3. On the data explore interface, use a cluster that supports Python UDF and set the Session parameter eos.sql.processType=DIRECT. If you cannot edit this parameter, submit a ticket to contact us. When you are editing and modifying a Python UDF function, the SparkSQL cluster loading mechanism has about a 30-second delay, and the change takes effect immediately in the next task of the SparkBatch cluster.
When you are deleting the current Python UDF function, the SparkSQL cluster requires a restart, and the change takes effect immediately in the next task of the SparkBatch cluster.
Configuring Edit Permissions for the Python Function
When creating a function via Python, the creator and administrator can configure editing permissions for the function. The process is as follows:
Portal 1: Configuring Editing Permission When Creating a Function
1. Log in to the DLC console and select the service region. 2. Enter the metadata management from the left menu bar, select the function page, click the blue create function button at the top left, and enter the page. 3. Click function edit permission on the right unfold. The creator can select users or workgroups (composable selection) to authorize "edit" and "delete" for the function. The creator and admin have full permissions by default.
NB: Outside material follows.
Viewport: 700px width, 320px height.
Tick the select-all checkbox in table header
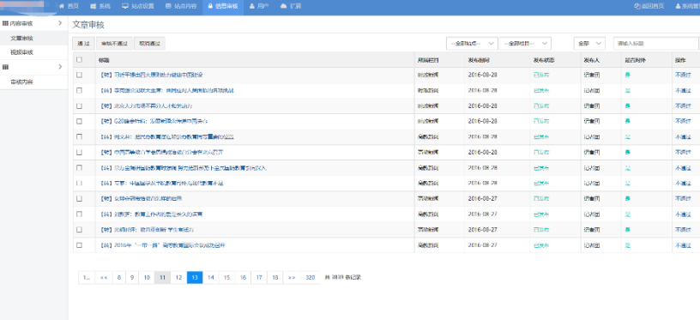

4. After the settings are completed, click Confirm to complete the function editing permission configuration.
Portal 2: Configuring Editing Permission for Existing Functions
1. Log in to the DLC console and select the service region. 2. In the left sidebar, go to Metadata Management. On the Function page, select the Edit button in the operation column on the right side of the function you want to edit. You can go to the editing page. 3. After entering the function editing page, click function edit permission on the right unfold to modify and delete permissions.